Where are the limits of exploding?

mwra · February 7, 2025, 10:58pm

I’m not saying this is the solution, but just tried the TXT files (Zip posted up thread). Dragged them into Tinderbox:

Expand those per-source note containers, and, tada!

One note per paragraph of the source note—instantly!

I guess the next thing to try is the same with RTF, as realise some folk want styled source text. Here’s the above reason, as proof. Zipped (as 18MB → 700 kb): 7200explode-1.tbx.zip (683.7 KB)

Anyway, no reason not to use Stream parsing but for the original scenario is it possibly more work to get to the stage as above. The experiment above is also a reminder that trying to do everything in one app sometimes pushes boundaries unnecessarily when simple alternates exist (as I myself keep re-learning).

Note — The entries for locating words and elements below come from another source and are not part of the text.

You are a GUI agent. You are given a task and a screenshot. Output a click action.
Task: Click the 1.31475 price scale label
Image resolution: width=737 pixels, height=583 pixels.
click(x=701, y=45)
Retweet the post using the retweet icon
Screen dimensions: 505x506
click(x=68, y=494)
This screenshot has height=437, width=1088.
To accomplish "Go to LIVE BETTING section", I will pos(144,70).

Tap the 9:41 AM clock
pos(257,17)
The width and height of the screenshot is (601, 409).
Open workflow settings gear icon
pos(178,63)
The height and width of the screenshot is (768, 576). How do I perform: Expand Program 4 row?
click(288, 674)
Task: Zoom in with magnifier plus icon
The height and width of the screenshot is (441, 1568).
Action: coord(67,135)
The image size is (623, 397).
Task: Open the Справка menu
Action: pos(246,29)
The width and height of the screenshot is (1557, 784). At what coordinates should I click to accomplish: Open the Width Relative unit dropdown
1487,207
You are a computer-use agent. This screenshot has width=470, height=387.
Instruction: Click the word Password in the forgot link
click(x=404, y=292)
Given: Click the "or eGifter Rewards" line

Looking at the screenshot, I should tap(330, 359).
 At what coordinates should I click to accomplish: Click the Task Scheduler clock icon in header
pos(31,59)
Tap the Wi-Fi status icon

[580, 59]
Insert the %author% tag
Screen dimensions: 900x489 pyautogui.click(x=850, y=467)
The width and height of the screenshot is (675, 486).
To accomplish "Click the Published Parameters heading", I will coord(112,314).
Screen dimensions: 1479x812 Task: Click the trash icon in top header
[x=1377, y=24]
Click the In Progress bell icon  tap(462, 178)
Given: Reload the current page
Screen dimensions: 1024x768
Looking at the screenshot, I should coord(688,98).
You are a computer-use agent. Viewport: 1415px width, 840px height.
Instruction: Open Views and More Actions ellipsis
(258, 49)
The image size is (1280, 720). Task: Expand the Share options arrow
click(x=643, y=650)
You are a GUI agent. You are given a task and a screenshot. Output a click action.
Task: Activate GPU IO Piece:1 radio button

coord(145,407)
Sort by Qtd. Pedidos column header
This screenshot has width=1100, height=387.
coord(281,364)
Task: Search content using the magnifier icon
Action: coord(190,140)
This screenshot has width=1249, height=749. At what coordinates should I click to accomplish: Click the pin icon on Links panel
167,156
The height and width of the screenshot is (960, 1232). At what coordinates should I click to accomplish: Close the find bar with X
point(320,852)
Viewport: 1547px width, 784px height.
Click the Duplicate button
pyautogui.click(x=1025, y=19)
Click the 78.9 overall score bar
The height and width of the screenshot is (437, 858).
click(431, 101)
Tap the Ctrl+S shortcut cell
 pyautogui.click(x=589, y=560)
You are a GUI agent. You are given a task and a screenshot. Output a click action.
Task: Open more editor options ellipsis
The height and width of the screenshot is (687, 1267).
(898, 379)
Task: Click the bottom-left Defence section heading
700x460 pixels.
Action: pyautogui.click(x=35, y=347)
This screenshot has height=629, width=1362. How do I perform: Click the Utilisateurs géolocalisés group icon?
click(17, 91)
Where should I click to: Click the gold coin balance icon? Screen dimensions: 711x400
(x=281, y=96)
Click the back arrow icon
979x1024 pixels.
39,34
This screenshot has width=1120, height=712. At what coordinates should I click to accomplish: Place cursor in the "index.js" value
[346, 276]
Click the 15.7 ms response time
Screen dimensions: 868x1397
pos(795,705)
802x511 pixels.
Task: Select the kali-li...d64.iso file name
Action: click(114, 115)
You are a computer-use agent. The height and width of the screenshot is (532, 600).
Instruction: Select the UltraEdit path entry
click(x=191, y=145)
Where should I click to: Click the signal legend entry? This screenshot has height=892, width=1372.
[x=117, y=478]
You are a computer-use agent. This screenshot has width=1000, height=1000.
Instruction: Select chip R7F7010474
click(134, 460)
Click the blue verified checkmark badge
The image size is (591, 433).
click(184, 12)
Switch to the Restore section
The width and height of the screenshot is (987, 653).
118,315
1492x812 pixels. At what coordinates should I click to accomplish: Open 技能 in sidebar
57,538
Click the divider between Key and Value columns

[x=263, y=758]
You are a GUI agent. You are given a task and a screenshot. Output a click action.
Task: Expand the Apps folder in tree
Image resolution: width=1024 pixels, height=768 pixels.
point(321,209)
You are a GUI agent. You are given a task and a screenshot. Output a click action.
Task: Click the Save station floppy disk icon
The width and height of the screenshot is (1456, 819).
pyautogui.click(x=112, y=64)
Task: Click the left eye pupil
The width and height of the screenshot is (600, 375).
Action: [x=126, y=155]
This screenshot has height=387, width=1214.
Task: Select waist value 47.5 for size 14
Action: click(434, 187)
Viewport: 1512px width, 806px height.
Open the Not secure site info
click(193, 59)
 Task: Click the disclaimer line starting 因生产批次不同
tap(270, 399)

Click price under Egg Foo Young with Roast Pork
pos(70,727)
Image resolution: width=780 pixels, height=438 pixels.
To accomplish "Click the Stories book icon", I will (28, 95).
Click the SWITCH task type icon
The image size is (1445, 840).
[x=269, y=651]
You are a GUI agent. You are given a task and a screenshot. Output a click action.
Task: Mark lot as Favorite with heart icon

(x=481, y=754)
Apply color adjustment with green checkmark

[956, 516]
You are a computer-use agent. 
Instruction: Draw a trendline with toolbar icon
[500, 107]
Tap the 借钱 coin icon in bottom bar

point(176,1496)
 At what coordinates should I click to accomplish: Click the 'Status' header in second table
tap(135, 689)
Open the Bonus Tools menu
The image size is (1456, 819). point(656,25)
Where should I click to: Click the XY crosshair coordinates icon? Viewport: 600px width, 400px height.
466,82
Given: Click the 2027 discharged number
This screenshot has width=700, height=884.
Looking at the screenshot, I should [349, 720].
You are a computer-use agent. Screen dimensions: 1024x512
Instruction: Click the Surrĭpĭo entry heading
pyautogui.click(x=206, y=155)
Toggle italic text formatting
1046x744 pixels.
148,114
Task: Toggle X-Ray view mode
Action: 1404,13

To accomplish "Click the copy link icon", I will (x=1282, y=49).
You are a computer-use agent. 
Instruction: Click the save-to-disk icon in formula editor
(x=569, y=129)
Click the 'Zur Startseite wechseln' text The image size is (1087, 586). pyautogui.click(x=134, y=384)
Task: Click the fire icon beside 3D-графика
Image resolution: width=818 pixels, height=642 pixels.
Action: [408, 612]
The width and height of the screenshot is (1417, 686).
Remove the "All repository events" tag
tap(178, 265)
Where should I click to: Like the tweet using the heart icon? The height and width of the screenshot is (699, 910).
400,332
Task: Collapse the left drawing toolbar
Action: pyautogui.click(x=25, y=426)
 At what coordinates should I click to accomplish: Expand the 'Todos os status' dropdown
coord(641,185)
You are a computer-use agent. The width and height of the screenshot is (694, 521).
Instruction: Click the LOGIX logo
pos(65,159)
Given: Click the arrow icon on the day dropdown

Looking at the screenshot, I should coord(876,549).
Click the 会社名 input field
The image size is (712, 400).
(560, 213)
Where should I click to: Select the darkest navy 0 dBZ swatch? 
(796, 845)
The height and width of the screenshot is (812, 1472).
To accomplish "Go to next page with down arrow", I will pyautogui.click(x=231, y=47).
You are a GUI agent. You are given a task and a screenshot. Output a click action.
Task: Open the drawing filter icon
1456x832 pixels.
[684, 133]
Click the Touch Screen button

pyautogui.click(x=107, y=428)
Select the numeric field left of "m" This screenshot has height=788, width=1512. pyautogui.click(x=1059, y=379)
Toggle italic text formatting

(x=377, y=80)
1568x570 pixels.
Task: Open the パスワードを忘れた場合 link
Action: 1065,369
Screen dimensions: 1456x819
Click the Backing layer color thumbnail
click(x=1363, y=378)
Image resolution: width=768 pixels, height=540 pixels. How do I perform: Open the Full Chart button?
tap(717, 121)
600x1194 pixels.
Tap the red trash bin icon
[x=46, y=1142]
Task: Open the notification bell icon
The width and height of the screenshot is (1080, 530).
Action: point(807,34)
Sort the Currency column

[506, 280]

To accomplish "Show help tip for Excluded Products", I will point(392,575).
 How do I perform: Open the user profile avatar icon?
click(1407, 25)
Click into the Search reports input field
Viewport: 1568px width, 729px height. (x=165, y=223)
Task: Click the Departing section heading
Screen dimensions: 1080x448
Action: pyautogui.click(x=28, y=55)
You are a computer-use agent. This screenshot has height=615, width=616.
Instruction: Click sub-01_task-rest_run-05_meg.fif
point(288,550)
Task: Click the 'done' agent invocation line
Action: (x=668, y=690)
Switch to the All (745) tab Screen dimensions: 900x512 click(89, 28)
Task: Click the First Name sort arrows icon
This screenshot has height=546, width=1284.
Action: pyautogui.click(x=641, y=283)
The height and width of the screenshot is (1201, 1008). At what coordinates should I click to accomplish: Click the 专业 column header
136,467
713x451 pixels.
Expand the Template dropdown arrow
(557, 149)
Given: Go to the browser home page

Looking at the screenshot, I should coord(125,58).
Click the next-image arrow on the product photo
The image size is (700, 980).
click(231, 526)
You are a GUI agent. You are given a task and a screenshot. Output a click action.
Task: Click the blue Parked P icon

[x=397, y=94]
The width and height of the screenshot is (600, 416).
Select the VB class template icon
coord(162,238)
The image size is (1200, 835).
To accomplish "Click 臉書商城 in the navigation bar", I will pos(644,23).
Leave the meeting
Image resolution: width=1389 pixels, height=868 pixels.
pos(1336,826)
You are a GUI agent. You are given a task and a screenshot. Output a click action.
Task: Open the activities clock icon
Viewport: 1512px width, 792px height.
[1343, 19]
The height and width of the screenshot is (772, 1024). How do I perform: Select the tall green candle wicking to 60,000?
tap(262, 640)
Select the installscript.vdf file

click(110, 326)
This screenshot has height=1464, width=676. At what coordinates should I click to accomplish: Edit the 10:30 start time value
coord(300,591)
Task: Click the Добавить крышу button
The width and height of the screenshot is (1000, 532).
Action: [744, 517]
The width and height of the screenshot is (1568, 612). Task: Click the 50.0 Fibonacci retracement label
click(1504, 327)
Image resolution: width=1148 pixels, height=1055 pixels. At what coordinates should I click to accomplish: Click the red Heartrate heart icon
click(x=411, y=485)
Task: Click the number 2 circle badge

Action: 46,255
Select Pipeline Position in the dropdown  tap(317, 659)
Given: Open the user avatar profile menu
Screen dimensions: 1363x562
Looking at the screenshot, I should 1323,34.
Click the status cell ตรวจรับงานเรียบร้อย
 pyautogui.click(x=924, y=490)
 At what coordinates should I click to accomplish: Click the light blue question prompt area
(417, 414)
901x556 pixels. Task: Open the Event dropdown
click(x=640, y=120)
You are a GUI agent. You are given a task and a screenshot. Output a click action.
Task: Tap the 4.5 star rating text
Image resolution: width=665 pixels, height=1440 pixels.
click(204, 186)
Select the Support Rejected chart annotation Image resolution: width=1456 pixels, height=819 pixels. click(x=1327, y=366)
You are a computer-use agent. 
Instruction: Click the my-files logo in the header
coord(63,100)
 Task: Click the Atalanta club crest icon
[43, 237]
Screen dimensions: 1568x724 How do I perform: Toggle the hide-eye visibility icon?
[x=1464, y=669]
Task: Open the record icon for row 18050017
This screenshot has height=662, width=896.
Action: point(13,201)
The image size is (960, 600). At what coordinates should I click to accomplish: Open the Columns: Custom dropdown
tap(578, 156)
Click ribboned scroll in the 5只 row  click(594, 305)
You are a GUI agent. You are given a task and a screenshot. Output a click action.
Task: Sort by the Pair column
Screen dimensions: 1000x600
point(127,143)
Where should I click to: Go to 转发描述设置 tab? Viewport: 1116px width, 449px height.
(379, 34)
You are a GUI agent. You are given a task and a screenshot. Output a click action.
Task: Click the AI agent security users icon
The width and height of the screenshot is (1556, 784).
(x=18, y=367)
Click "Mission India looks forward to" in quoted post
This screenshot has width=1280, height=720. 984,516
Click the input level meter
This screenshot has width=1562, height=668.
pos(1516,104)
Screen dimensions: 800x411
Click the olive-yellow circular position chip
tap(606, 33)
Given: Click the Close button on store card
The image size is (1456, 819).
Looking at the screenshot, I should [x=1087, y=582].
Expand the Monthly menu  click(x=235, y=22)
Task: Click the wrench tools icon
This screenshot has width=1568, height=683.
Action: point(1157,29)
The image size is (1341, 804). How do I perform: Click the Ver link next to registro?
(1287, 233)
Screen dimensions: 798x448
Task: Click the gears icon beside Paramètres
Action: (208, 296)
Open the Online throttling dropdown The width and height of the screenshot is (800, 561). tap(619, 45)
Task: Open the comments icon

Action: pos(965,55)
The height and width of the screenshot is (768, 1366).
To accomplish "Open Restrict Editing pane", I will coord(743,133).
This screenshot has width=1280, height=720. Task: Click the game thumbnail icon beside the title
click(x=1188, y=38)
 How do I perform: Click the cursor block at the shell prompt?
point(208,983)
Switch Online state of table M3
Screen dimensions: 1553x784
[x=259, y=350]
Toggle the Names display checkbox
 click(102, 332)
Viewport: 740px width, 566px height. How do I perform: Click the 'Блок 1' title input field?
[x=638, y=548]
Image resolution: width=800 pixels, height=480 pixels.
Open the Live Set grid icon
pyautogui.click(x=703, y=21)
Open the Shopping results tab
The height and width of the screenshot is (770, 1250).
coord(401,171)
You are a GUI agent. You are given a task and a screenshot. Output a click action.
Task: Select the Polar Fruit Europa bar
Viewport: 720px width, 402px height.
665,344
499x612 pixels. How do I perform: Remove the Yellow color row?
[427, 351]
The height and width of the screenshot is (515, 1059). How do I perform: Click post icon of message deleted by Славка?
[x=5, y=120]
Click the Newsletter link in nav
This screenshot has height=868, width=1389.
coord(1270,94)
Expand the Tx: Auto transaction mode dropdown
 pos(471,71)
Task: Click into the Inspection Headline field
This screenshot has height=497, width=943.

Side aspect note mentioned, but might be pertinent as starting scenario was MS Word. Do the styles matter, and were there embedded images. The text in the test TBX was plain text (the same Lorem ipsum repeated 000s of times), so might not be a true replication of the start scenario.

hermeneia · February 7, 2025, 11:11pm

Thank you, Mark, good to know! And so intriguing attributes …

Now that I know that Tinderbox explode function was not built for this kind of task I also think that the solution should be to get the document splitted before the import to Tinderbox.

And yes, the styles matter in my texts; bold or italics or small caps are valuable information that must not get lost in the process. But that is no big problem if the DOCX comes to Tinderbox in much smaller chunks.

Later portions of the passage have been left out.